Proof-of-Mandate (PoM)

A Proof-of-Mandate (PoM) is a cryptographically secured, verifiable artifact that proves a specific action performed by an AI agent was authorized by a valid mandate at a specific point in time. It is the core evidence object in Mandaitor and serves as an immutable record for audits, dispute resolution, and downstream trust workflows.

Technology: SD-JWT VC

Mandaitor implements PoMs as W3C Verifiable Credentials (VCs) encoded in the Selective Disclosure JWT (SD-JWT) format. This choice provides two important advantages.

  1. Standards alignment: Verifiable Credentials are an open standard for digital proof artifacts and support interoperability across systems and trust frameworks.
  2. Selective disclosure: Not every field in a PoM needs to be visible to every recipient. SD-JWTs allow the holder of the PoM, typically the AI agent or the relying application, to disclose only selected claims while keeping the remaining claims hidden without invalidating the cryptographic proof.

Example use case

Imagine a construction validation agent approving a plan change. The agent calls Mandaitor's /verify endpoint and receives the response decision: ALLOW.

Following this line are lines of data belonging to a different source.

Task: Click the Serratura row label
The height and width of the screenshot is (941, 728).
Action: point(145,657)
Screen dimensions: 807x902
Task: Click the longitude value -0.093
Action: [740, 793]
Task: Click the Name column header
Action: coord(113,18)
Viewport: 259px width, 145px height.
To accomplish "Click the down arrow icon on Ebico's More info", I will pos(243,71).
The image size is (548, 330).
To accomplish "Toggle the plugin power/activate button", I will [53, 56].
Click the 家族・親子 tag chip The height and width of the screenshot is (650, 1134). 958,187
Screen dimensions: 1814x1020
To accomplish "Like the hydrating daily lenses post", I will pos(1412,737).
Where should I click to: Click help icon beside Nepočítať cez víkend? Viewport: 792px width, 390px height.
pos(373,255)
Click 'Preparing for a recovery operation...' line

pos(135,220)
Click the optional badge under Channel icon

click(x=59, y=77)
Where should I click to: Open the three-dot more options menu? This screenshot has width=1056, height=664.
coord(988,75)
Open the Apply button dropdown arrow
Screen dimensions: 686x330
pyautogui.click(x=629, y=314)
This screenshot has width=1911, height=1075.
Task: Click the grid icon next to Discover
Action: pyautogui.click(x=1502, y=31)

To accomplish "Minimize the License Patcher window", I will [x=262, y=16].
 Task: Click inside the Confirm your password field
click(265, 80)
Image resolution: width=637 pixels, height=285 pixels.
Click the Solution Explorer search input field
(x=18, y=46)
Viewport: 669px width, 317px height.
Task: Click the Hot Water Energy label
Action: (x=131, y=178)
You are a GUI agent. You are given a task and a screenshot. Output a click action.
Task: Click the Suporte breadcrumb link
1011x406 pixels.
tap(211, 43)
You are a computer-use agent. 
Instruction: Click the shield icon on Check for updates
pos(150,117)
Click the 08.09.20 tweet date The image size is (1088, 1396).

The agent can additionally request a PoM. Mandaitor then generates an SD-JWT VC certifying the following facts.

  • Who: The agent monco:agent:validate-agent-v2
  • What: Performed the action construction.validation.approve
  • On what: Against the resource monco:project:proj_123/zone:EG
  • When: At 2026-03-11T10:00:00Z
  • Why: Because mandate mdt_abc123 allowed it

That PoM can be stored alongside the business result of the action. If a dispute or review occurs later, the PoM can be presented as definitive evidence that the action was authorized at runtime.

Selective disclosure in practice

A PoM may contain sensitive fields such as an internal mandate identifier or tenant identifier. When sharing the PoM with third parties, those fields can be cryptographically hidden while the essential facts, such as the action, resource, decision, and issuance context, remain visible. This preserves privacy without sacrificing verifiability.